The baseball community is right in the middle of one of my least favorite times of the year; Hall of Fame season. It’s such a dreadful period for baseball discussion and analysis. I know people think it’s over the top to say something like “I’d rather gouge my eyes out than…” They’re not wrong, it is ridiculously over the top, but consider this; how many Hall of Fame discussions have those people had to scroll through on their Twitter feeds (or on Off The Bench)?

The National Baseball Hall of Fame is much to blame for the present state of the Hall of Fame discussion. They have instituted lax directives to voters and have really made a mess of many different aspects of Hall of Fame voting. They have been neglectful of the Negro Leagues, women’s baseball, and really, any professional baseball that is not Major League Baseball. They’ve also instituted the valid, yet wholly misapplied and unenforced, character clause (more on that later). As far as being an overseeing institution goes the Hall of Fame itself contributes a whole lot of bad to the discourse.

The main voting body of the Hall of Fame, the Baseball Writers Association of America, shoulders just as much blame. They are by and large a male-dominated, old, and pretty convincingly racist group that does everything they can to make the voting process about them rather than the players up for consideration. They will game their votes to make sure that certain players don’t receive 100% on the cumulative ballots. BBWAA members are extremely erratic in who they support and why. The BBWAA spends more time worrying about the spotlight shining on them and their blank message ballots than they do the actual players they are voting on.

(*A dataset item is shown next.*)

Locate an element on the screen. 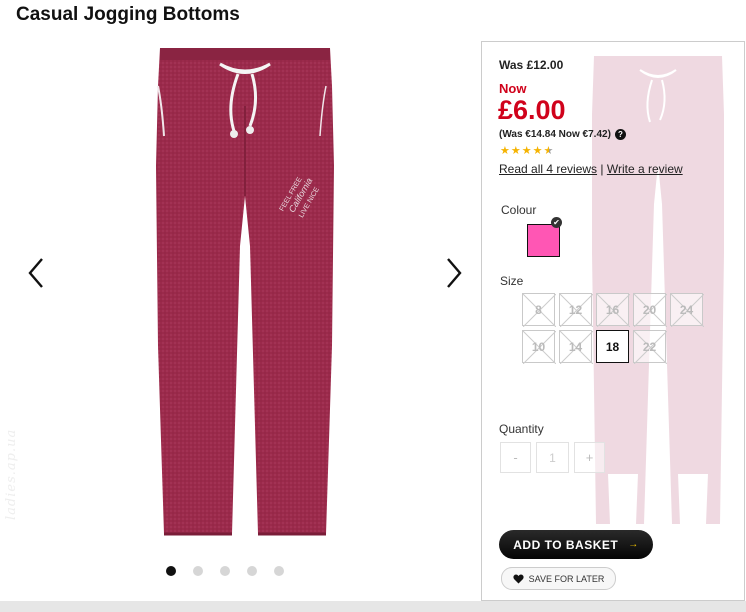  carousel-dots is located at coordinates (225, 571).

The statistical movement within baseball over the last 30 odd years manages to avoid much scrutiny for the damage they have caused to the Hall of Fame process. As is usual with that community, of which I am a very lowly member, they started with the best of intentions but never stopped to think about the ramifications of removing all other factors other than stats from evaluating a player. Specifically, the Wins Above Replacement, as well as the Jaffe WAR Score System, statistics have become a stop sign. Not only to players being inducted but to any discussion of whether players should qualify for inclusion. Nothing makes me roll my eyes more than scrolling past a discussion that is centered on how Player Y does or not deserve to be in the Hall based solely on their career WAR, or JAWS.

Then there is that pesky character clause. Watching or hearing people tie themselves into knots over whether or not this domestic abuser or that racist should be included is so, so tiring. The purpose of a character clause is exactly that, to judge someone’s character. If someone is racist then they have terrible character. The National Baseball Hall of Fame itself could have solved this by giving much clearer direction on its character clause. Alas, they didn’t and we have to deal with year after year of people conflating steroid use as being on the same level as beating up your significant other.

If I sound down on the entire Hall process that’s because I am. I’ve come to not just be irritated by the institution but to despite it and everything it has come to represent. More than anything I wish people would stop having such banal and meaningless discussions about the institution. Or, at the very least, I would like them to stop telling on themselves when it comes to issues like misogyny, homophobia, Islamophobia, racism, etc. Just nuke the entire process and let any discussion of it drift away for eternity, now that’s a Hall of Fame discussion I can get behind.